## The task
Could you return every line of the records below that contains the word "width"?

Records from a data source:
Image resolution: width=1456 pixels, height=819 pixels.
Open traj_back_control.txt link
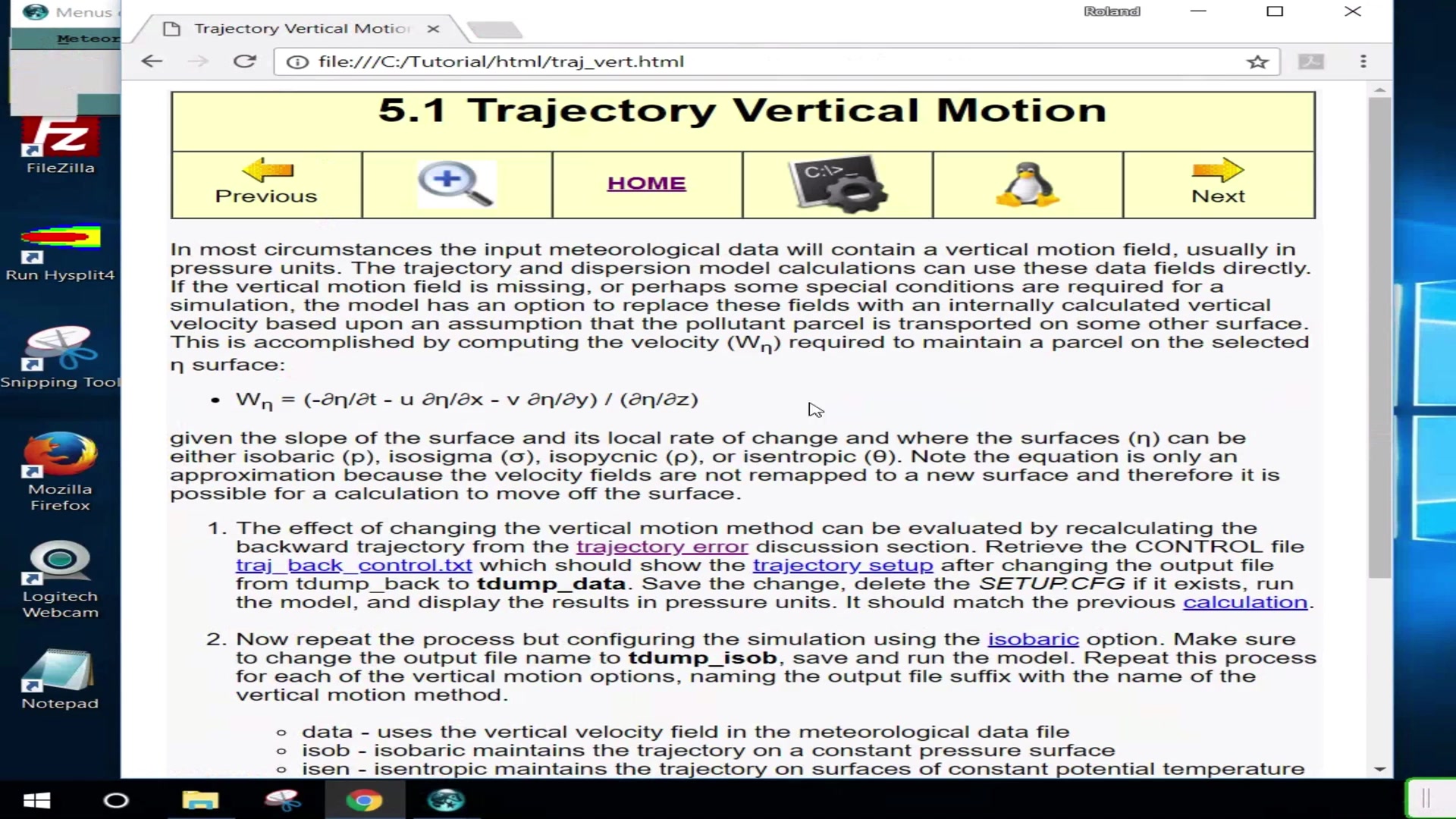coord(353,566)
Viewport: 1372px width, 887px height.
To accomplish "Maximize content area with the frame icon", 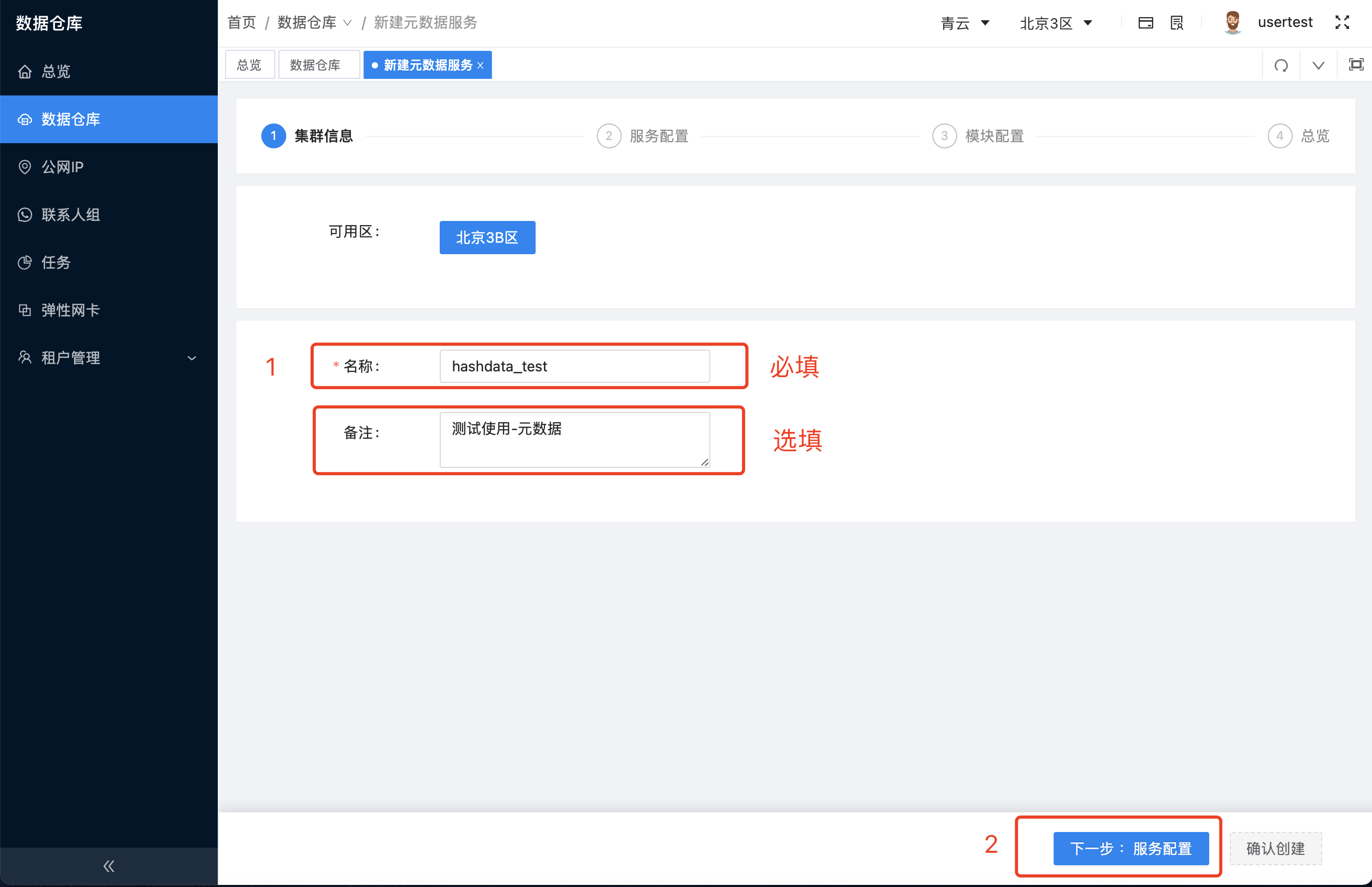I will (1356, 64).
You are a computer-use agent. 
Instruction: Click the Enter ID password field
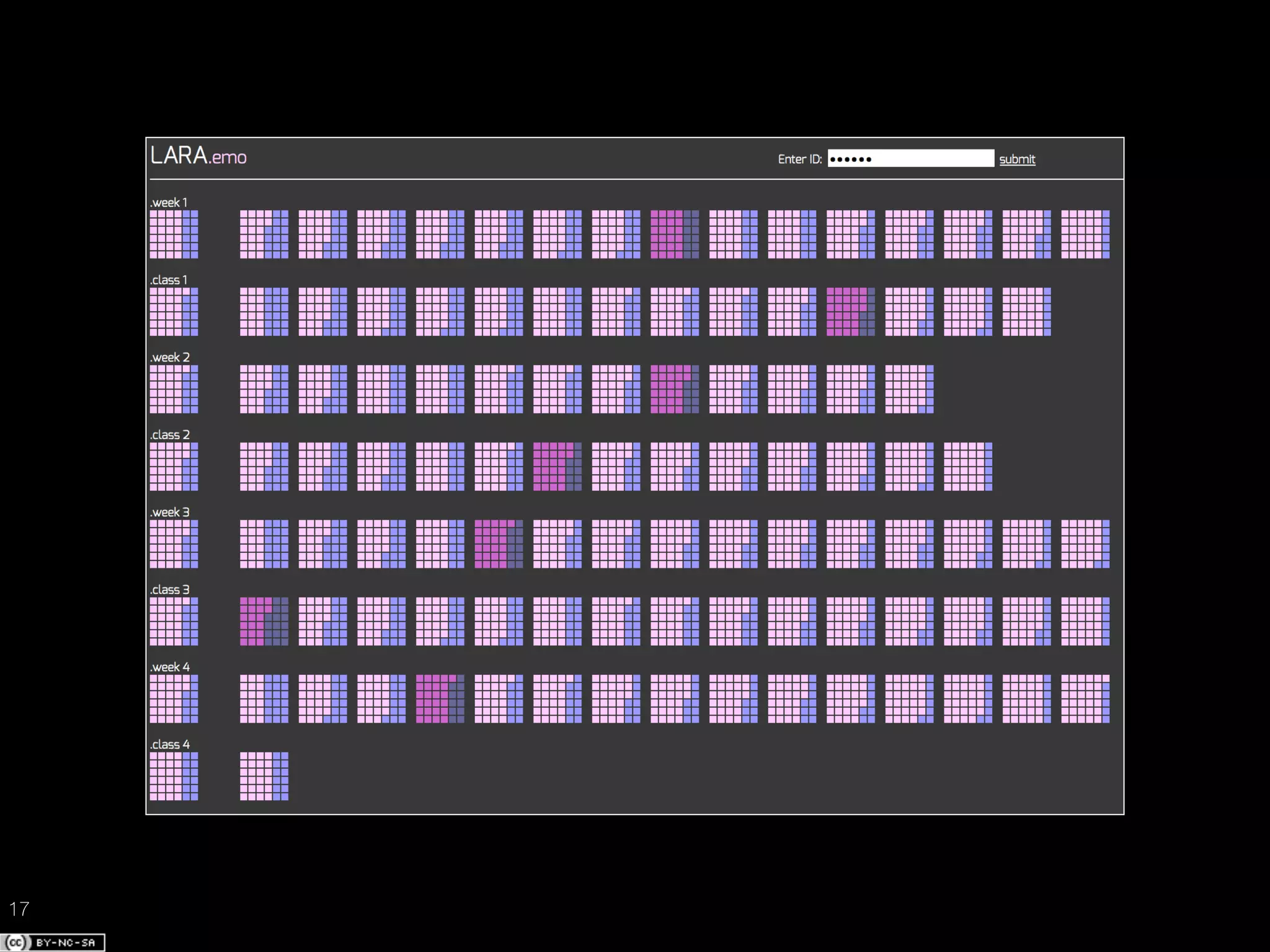pyautogui.click(x=910, y=159)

## Response to the task
Image resolution: width=1456 pixels, height=819 pixels.
Viewport: 1372px width, 887px height.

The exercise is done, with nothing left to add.